From John Hennessy:
At the park, we thrive on four things: visitors (especially interested visitors), new sources (including images), new discoveries about familiar sources, and new places. Our explorations of the Lower Crossing site combined a couple of these–some new understandings along with a chance to visit a site none of us had ever been to before. This week offers our staff and all of you another chance to visit a site that, as far as we know, has never been trod upon by a group for historical purposes–certainly not in the last three decades or so.
This week’s History at Sunset program will explore the Hawkins’ farm and the approaches to the Union Buschbeck line at Chancellorsville–all part of the landscape associated with Jackson’s Flank Attack. All of the land the park owns associated with Jackson’s May 2 attack has come into the park in the last 15 years; this tour is focused on land that is not owned by the park. Led by Frank O’Reilly and Jake Struhelka, we for the first time will look at places of Union resistance along the route of Jackson’s flank attack, including the stand of the 26th Wisconsin behind Wilderness Church.
This tour is taking place by grace of the Hawkins family, which is permitting us access to their land.

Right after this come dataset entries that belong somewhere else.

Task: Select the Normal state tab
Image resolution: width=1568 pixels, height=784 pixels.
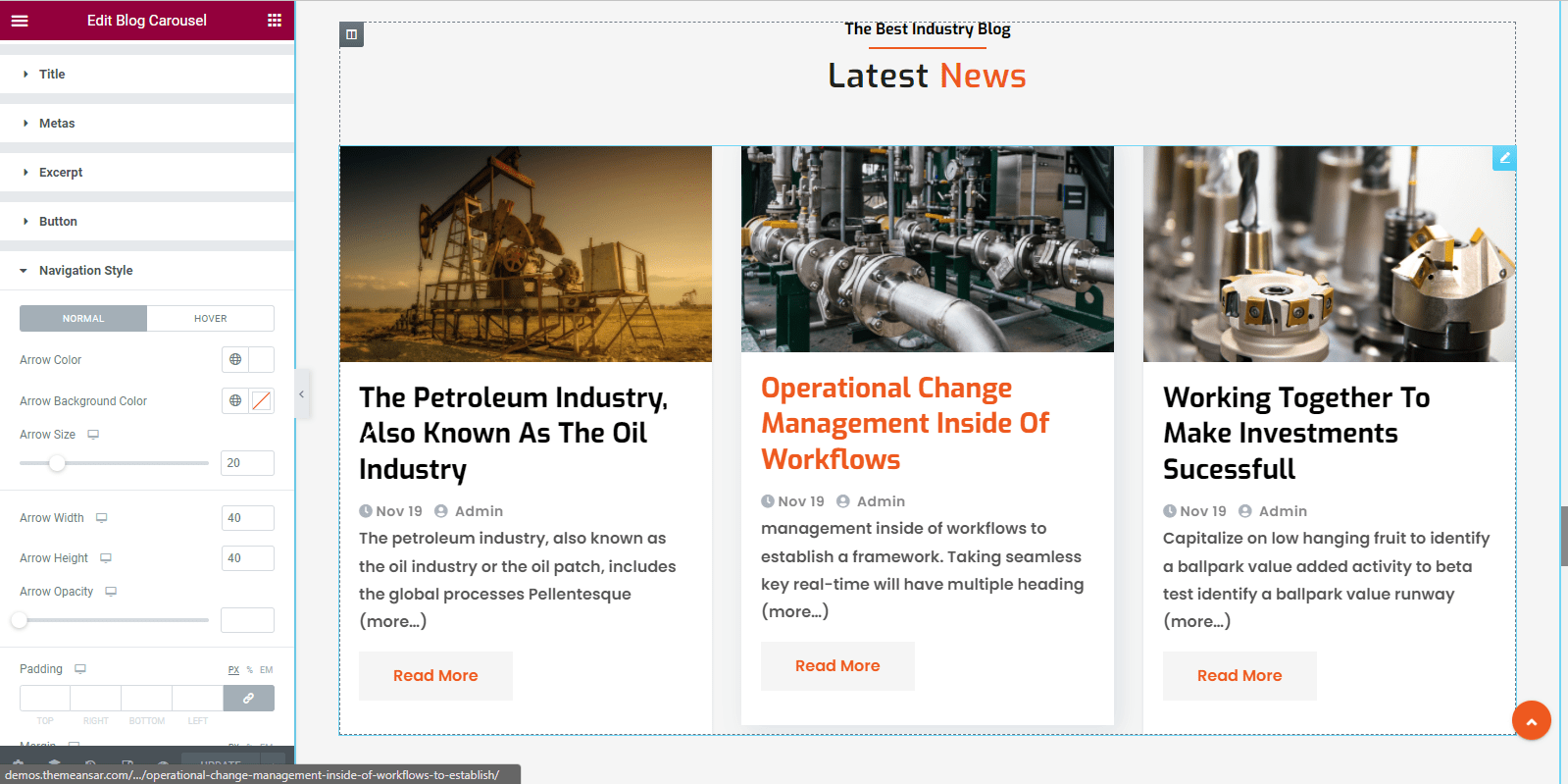Action: (83, 319)
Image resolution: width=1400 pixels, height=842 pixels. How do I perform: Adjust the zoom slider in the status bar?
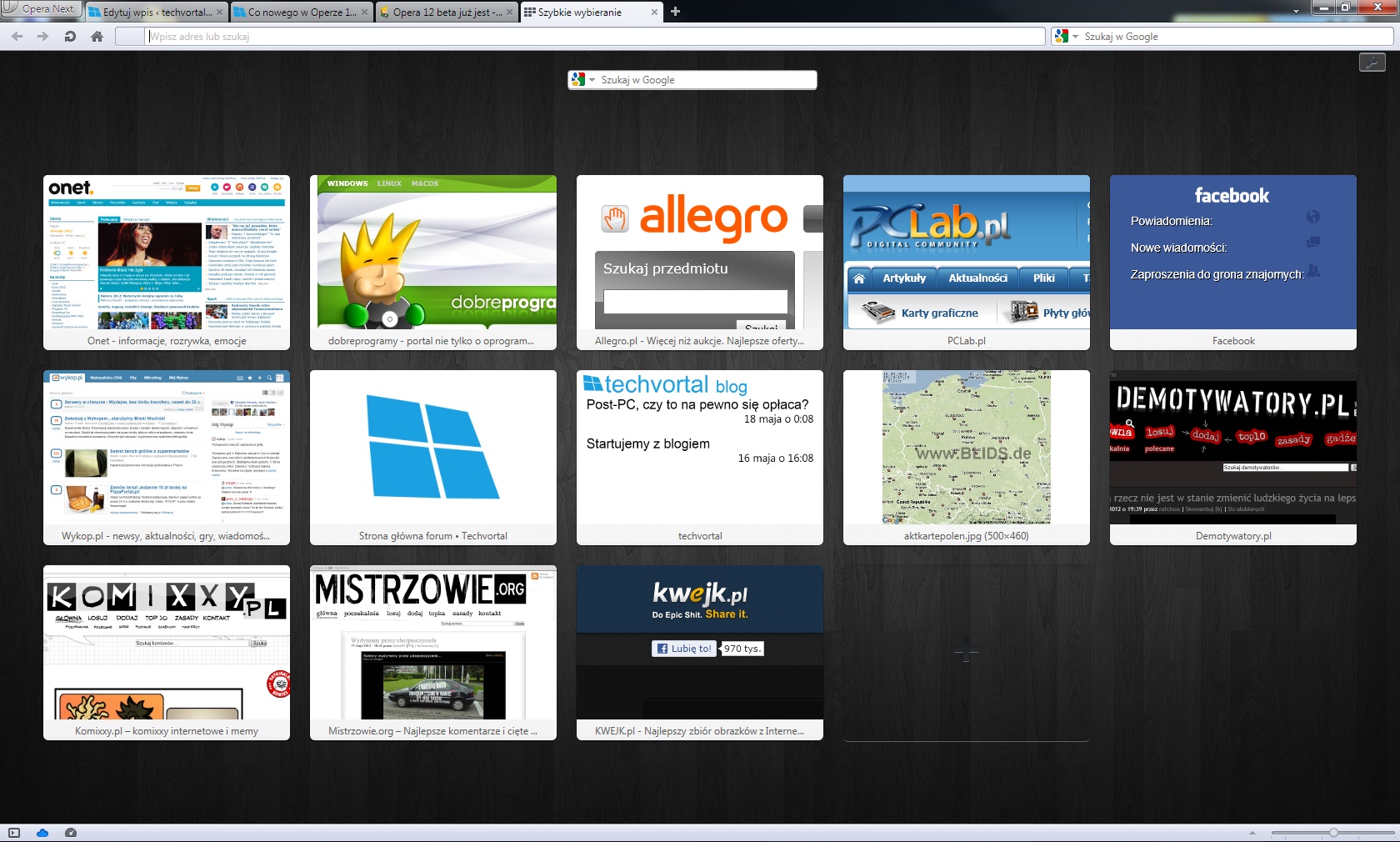point(1332,833)
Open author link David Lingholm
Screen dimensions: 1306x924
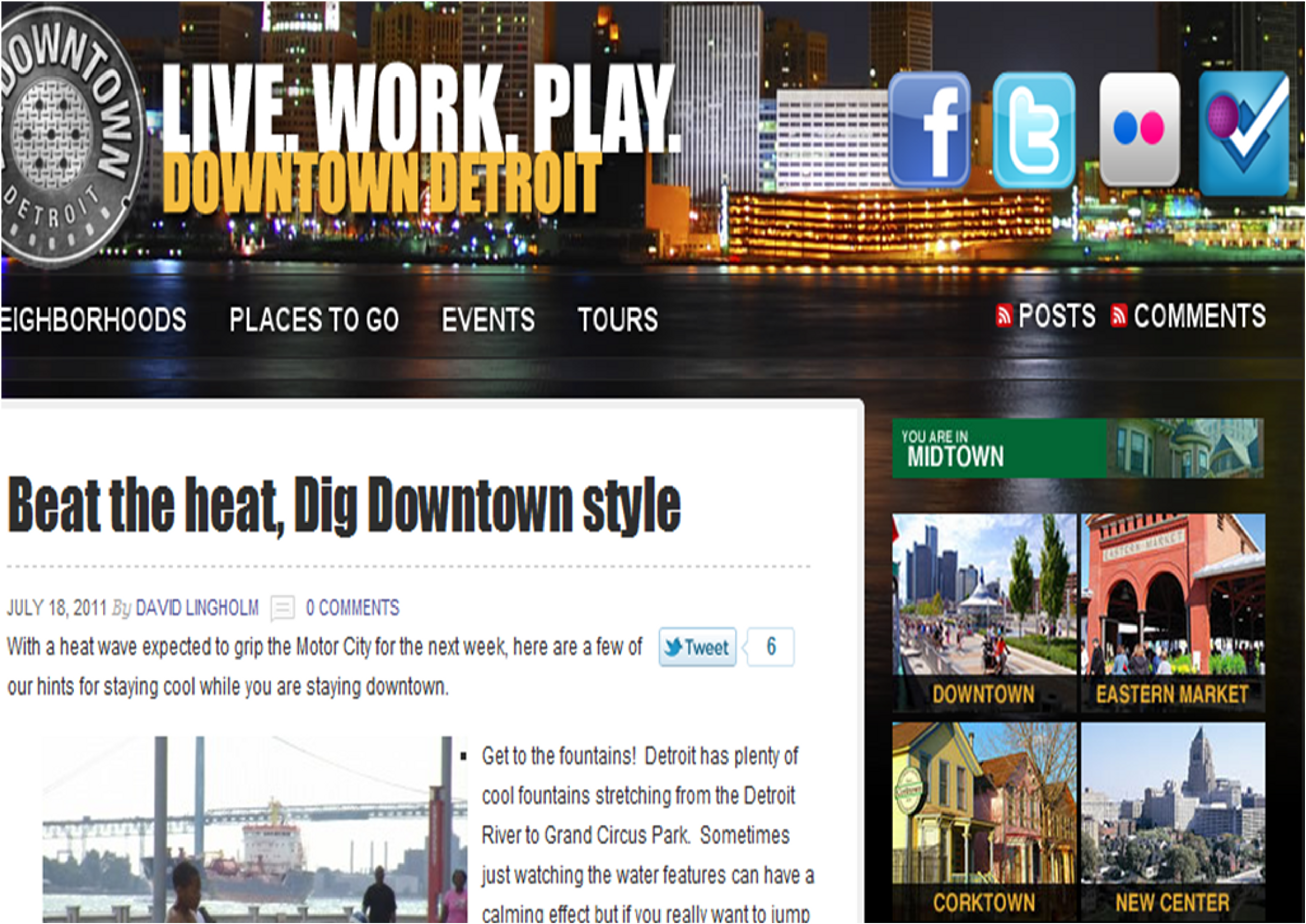[197, 608]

Bear in mind that everyone attending will have to sign a waiver of indemnity to enter the site. It’s a bit of an awkward way to start a tour, but we cannot ask the family to bear the risks of having us visit.
Members of the Hawkins family were in the house during the battle. They had a number of notable encounters with Union soldiers during the dramatic early minutes of Jackson’s attack, as you will hear from Frank and Jake.
This is the second of this year’s History at Sunset Programs, and one of the first we have ever done on private property. We’re grateful to the Hawkins family for having us. Friday night, 7:00 p.m. Wear some good boots and long pants.